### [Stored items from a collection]
== Segment start ==

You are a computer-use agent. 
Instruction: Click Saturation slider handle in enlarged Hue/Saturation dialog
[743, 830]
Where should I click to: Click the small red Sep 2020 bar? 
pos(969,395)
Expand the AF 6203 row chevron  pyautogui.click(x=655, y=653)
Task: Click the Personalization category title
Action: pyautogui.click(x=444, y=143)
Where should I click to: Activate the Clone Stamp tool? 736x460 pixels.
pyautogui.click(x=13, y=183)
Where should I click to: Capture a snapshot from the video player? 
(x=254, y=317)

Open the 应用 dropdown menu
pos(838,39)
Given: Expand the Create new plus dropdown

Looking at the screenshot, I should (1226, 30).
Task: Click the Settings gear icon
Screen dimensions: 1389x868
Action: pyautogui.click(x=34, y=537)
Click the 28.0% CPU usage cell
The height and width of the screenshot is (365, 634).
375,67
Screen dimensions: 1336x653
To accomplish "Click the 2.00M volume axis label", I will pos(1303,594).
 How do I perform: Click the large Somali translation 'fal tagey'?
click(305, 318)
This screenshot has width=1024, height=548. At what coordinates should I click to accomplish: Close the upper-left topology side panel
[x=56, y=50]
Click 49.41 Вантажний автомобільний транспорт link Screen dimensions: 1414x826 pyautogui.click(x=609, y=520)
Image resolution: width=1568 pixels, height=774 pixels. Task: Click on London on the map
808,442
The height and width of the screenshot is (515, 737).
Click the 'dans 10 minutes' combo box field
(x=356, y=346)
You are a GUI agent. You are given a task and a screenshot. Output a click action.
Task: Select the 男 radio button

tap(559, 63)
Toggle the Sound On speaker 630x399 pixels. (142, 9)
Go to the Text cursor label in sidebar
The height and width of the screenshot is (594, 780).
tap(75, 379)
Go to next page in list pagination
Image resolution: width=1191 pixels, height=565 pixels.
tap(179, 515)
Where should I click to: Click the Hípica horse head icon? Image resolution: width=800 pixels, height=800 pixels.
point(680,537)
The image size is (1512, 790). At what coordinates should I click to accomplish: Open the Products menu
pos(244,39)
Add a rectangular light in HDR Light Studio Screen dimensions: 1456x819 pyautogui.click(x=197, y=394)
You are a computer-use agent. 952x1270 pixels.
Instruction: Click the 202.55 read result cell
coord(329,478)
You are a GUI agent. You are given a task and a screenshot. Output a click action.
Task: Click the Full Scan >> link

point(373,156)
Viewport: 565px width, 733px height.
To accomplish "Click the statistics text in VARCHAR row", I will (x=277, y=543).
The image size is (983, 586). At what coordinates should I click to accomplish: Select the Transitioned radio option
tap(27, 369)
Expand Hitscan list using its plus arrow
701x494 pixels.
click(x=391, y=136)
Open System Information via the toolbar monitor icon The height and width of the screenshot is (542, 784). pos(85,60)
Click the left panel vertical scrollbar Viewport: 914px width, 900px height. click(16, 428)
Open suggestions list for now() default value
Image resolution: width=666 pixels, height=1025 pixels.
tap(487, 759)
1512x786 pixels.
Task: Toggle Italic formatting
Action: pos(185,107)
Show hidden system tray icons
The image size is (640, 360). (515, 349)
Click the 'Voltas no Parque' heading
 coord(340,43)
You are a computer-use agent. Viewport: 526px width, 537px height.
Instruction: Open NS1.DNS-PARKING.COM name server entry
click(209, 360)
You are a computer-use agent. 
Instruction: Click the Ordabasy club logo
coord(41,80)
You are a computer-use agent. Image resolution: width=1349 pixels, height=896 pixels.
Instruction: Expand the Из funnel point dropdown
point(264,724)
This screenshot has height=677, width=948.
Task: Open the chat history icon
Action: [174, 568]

== Segment end ==

Your response should hold only an exact copy of the lines above, from the one containing "You are a computer-use agent. Image" through the end of the entries.

### [PROBLEM SOLUTION]
You are a computer-use agent. Image resolution: width=1349 pixels, height=896 pixels.
Instruction: Expand the Из funnel point dropdown
point(264,724)
This screenshot has height=677, width=948.
Task: Open the chat history icon
Action: [174, 568]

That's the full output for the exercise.